Perhaps because other people's sons and daughters were going off to war, Congress voted overwhelmingly to authorize President Bush to invade Iraq. Perhaps for the same reason, Congress now seems unconcerned about the increasingly clear evidence that the president made false claims in promoting this war.
Retired Marine Gen. Anthony Zinni, a critic of the Iraq war strategy, has noted the lack of combat experience in the White House and among the Defense Department's top hands.
"They were my contemporaries. They should have been there [Vietnam], and they found a way not to serve," Zinni has said. "And where are their kids? Are their kids serving? My son is in the Marines."
So far, patriotism among the affluent classes has amounted to sticking an American flag decal on the tax-deductible Hummer. But a continuing war on terror -- if, indeed, the threat is as grave as the president says -- will require greater sacrifices from all Americans. There simply are not enough blue-collar soldiers to do all the fighting and dying for the rest of us.
And she misses an important group, the media. The media is not really advocating military service.
I personally think all abled bodied males should spend 2 years in the military. And it should be a prerequisite for congress.
I favor mandatory universal military training.

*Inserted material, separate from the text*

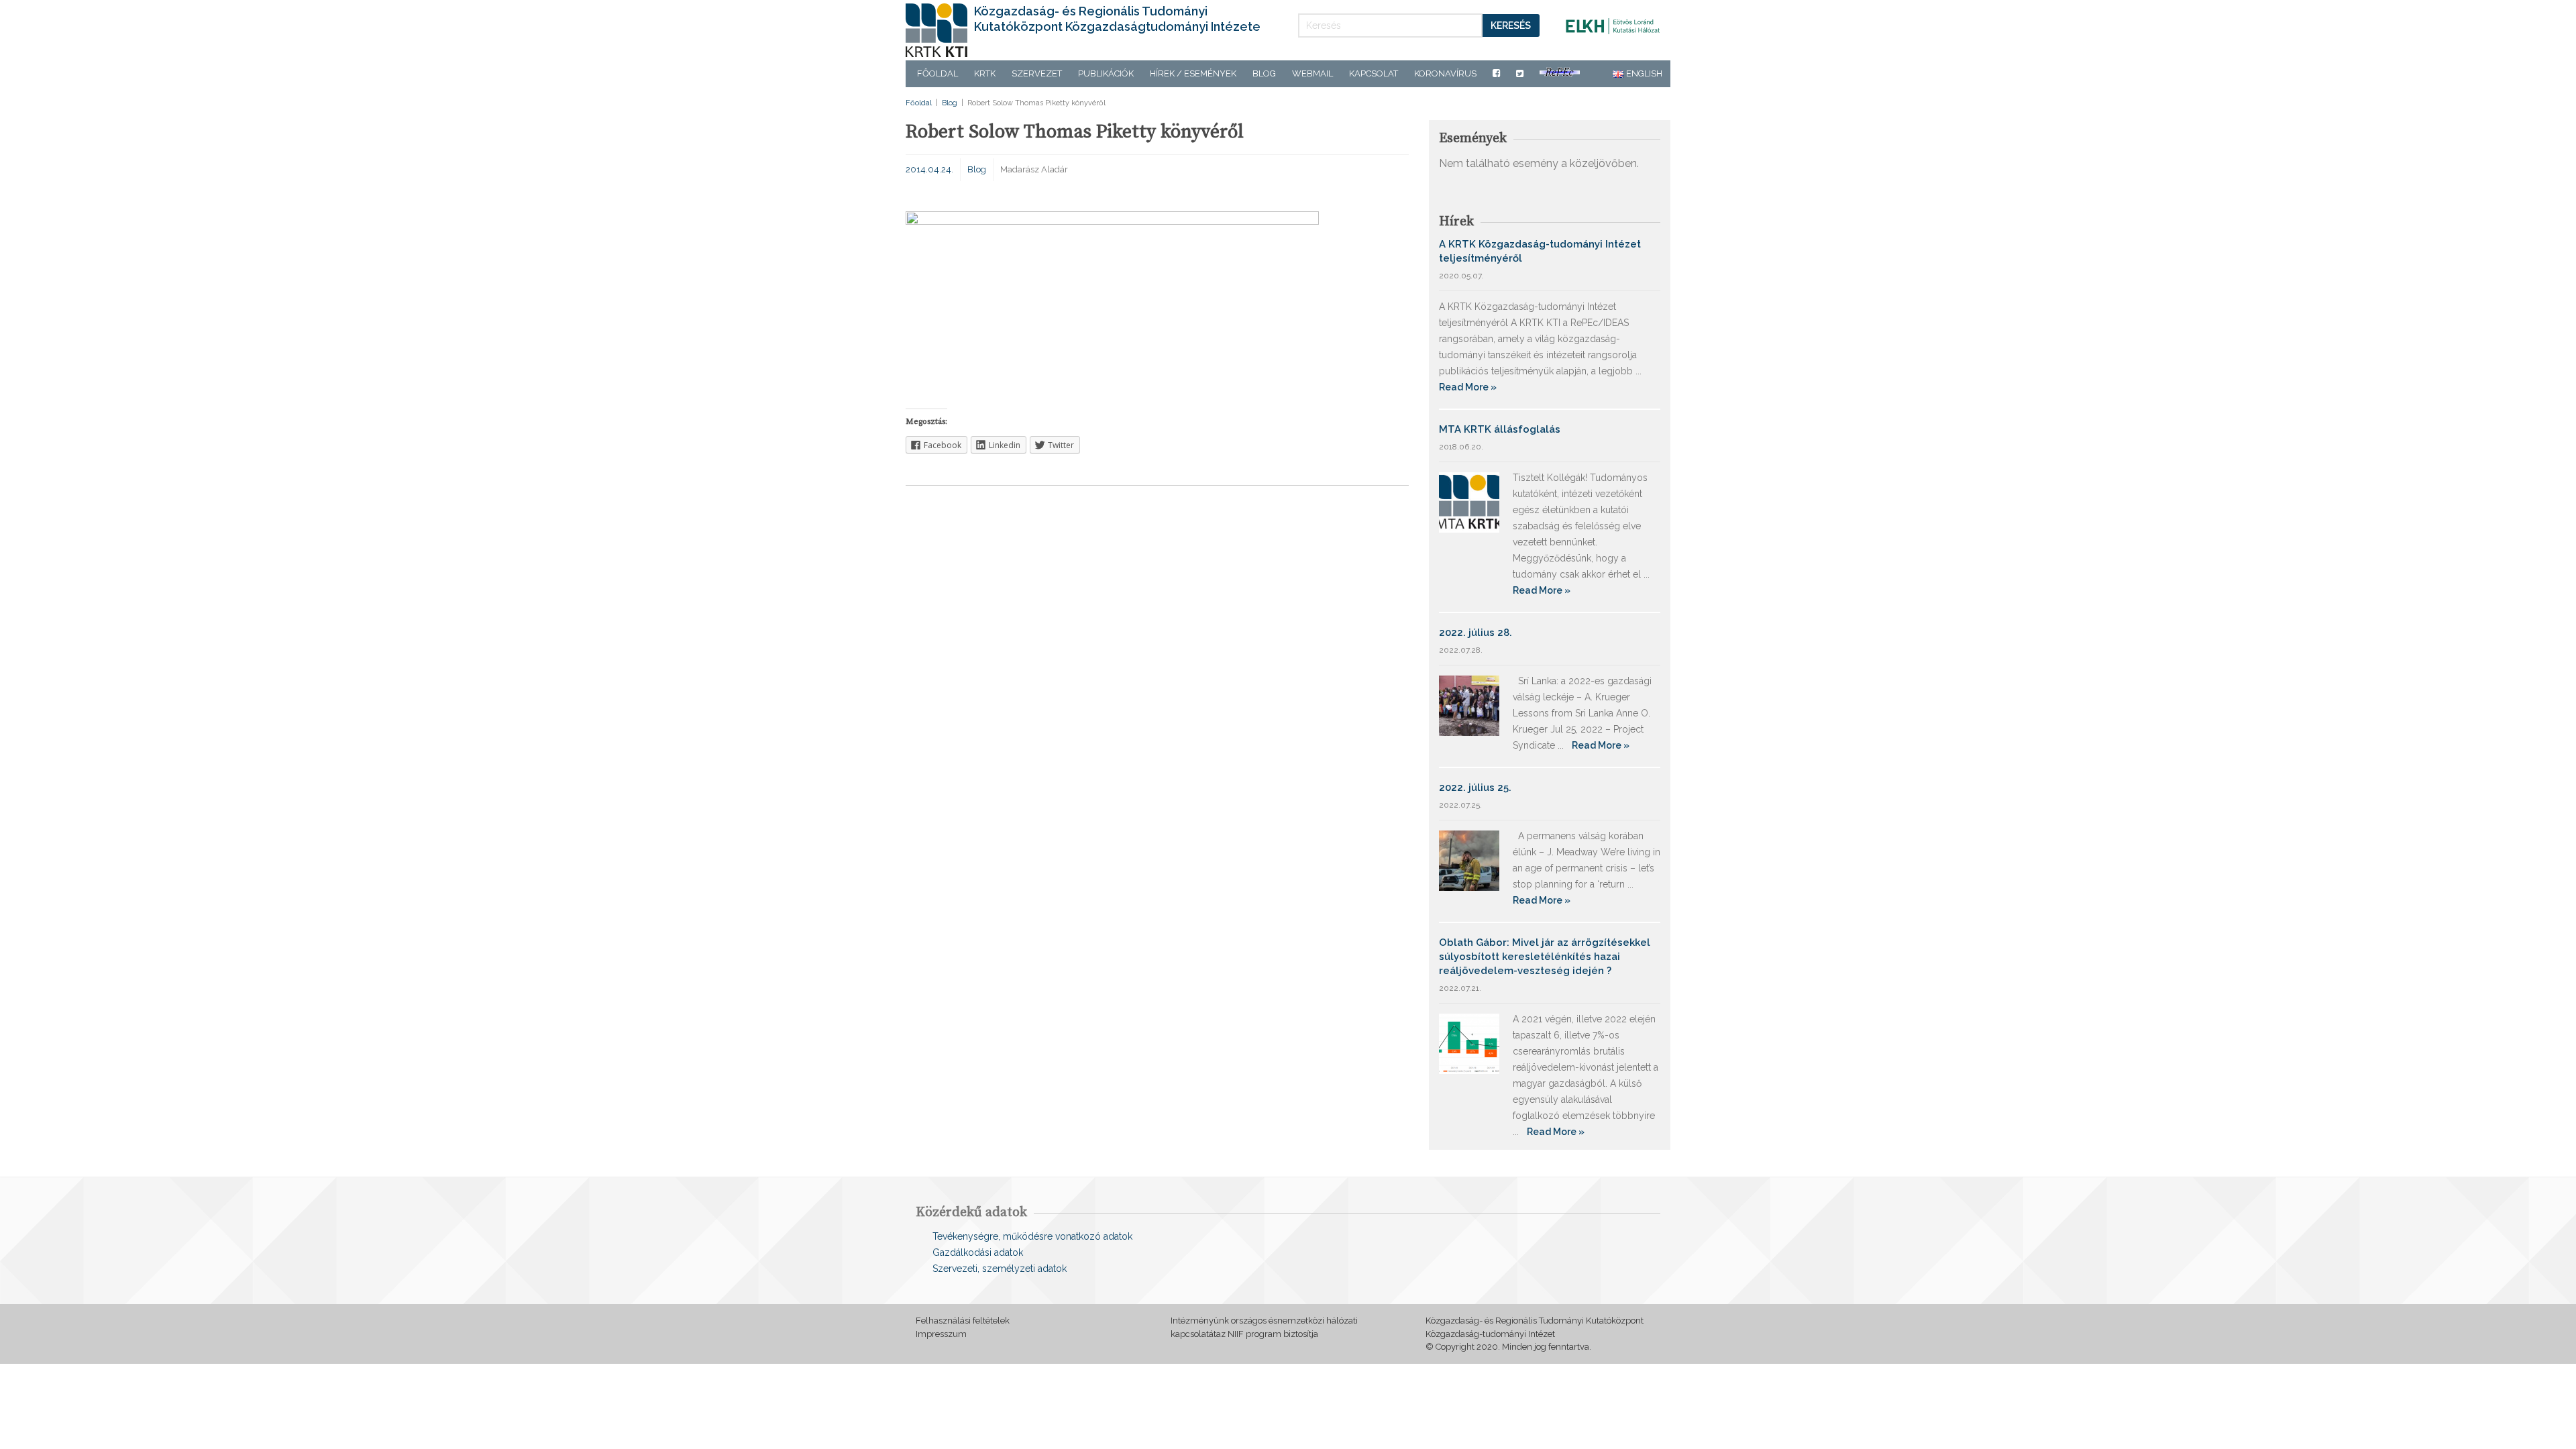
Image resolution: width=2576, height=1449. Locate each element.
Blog (1264, 73)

Actual callup for service should be restricted to times of actual need (when volunteers fall below the number of active personell needed). Who, when, and how someone is called to duty could be a subject of great debate, though.

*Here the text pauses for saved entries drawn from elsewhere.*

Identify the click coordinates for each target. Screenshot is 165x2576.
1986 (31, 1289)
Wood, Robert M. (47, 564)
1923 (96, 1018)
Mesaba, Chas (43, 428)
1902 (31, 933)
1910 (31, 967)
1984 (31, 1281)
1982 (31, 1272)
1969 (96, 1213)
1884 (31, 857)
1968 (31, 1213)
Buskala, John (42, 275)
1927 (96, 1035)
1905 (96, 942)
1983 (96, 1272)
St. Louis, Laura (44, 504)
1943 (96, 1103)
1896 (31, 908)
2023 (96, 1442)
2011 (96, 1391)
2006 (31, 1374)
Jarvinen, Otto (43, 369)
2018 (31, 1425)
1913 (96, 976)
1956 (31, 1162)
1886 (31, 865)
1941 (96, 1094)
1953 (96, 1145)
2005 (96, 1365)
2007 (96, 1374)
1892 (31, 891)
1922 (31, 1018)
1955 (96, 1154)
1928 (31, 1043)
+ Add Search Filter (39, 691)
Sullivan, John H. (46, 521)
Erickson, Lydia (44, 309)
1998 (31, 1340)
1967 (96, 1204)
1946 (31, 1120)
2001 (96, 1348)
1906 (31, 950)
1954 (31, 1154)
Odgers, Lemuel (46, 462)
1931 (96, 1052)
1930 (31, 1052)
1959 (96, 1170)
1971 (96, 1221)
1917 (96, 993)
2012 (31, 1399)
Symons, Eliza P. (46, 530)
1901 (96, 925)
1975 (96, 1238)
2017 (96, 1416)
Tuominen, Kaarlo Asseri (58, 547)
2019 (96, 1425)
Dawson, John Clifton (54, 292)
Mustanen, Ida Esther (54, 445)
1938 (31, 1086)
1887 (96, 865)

So what does the country do when there aren't enough volunteers in time of war? Surrender? Maybe we should have surrendered in WWII rather than draft anyone?
The Consitiution recognized the need to raise armies in time of need, the draft is constitutional when it is needed (USSC ruled on it already several times), it is an insult to no one. Honorable service in the military is just as honorable whether you are drafted or you volunteer.
D@mn I hope so! It sure wasn't when I came back from VietNam; quite the opposite.
Some warriors are born; others made: One seeks the battle, the other has it thrust upon him. Both serve with honor when heeding the call.